Definitions and the line between duplication and the wrong abstraction.

Q1. Define "premature abstraction" and name the four shapes it takes.

Answer **Premature abstraction** is extracting a shared form before you have enough real instances to know what the form should be. You abstract on a guess, and the guess is usually wrong because you've seen only one or two cases. The four shapes covered here: - **Speculative Generality** — interfaces, type parameters, hooks, and config knobs built for an imagined future with one real caller. (Fowler's smell.) - **Wrapper-itis & needless indirection** — a chain of pass-through wrappers/adapters/facades that each forward the call and add no behavior, so reading the code is a tour through layers that do nothing. - **Premature decoupling / one-implementation interfaces** — splitting a concrete class behind an interface (and DI wiring) when exactly one implementation exists and no second is on the roadmap. - **The Wrong Abstraction** — Sandi Metz's term: two things that *looked* the same got merged, and now they diverge, so the shared code grows boolean parameters to fork behavior back apart. The common thread: each pays a *certain, immediate* cost (indirection, coupling, lost locality) for a *hypothetical* benefit that usually never arrives.

Q2. Isn't avoiding abstraction just an excuse to copy-paste? How do you square this with DRY?

Answer DRY is real and good — but DRY is about **knowledge**, not **text**. The original "Don't Repeat Yourself" (Hunt & Thomas) says *every piece of knowledge must have a single authoritative representation*. It does **not** say "two lines that look alike must be merged." Premature abstraction is what happens when you apply DRY to *textual* similarity instead of *conceptual* identity. Two snippets can be byte-for-byte identical today and represent two unrelated decisions that will diverge tomorrow (coincidental duplication). Merging them couples two things that have no business changing together. So the honest answer is: DRY when the duplication is the *same knowledge*; tolerate duplication when it's *coincidental*. The skill is telling them apart — which the Rule of Three operationalizes.

Q3. What is "needless indirection" and why is a thin wrapper not free?

Answer Indirection is needless when a layer exists only to forward a call without transforming arguments, enforcing an invariant, adapting an interface, or adding a seam you actually use. A `UserServiceImpl` whose every method is `return repo.method(args)` is a wrapper that does nothing. It isn't free because: - **Comprehension cost.** Every "go to definition" lands on a forwarder; you traverse N files to find the one line that matters. Locality is destroyed. - **Change amplification.** Adding a parameter means editing the interface, the impl, the wrapper, the mock, and the wiring — five edits for one behavior change. - **False signal.** A reader assumes an interface implies multiple implementations or a real boundary, and reasons about polymorphism that doesn't exist. - **Runtime cost** (sometimes) — virtual dispatch, extra allocations, lost inlining in hot paths.
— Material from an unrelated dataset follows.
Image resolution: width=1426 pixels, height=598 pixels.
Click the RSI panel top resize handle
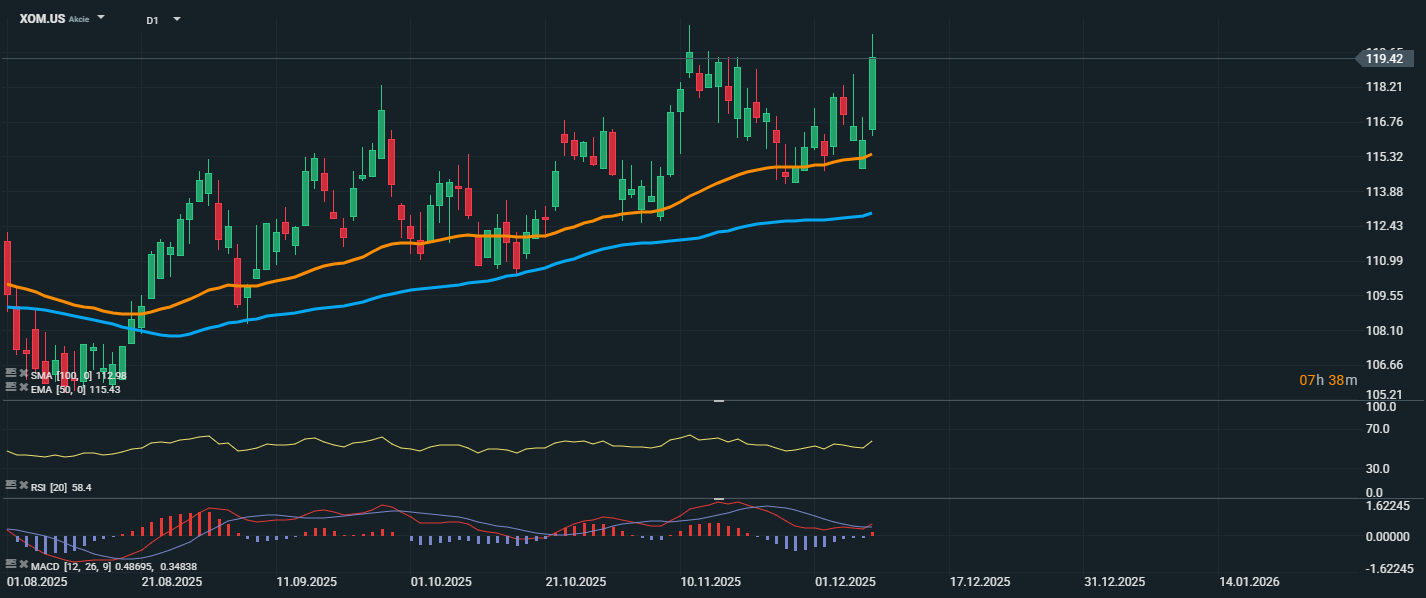tap(718, 401)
The wrapper's *defenders* say "it gives us a seam for testing/mocking." Sometimes true — but a seam you never use is a Boat Anchor with a job title.

Q4. What is "speculative generality" and how is it different from the wrong abstraction?

Answer **Speculative generality** is generality built *ahead* of need — a plugin system with one plugin, an interface with one implementor, a `process(Map opts)` signature "so we can add options later." It's a bet on a future that hasn't arrived. The hallmark is **zero real second cases**: the flexibility has never been exercised. **The wrong abstraction** is generality built *after* a need, but the wrong one. Two real cases existed, you merged them, and the merge was incorrect because the cases were only superficially alike. The hallmark is **divergence pressure**: the shared code is sprouting `if`/flag parameters as the cases pull apart. Different root cause, same fix family: don't abstract until the shape is clear (speculative), and be willing to *re-duplicate* when a merge proves wrong (wrong abstraction). Speculative generality is a YAGNI failure; the wrong abstraction is a DRY-applied-too-eagerly failure.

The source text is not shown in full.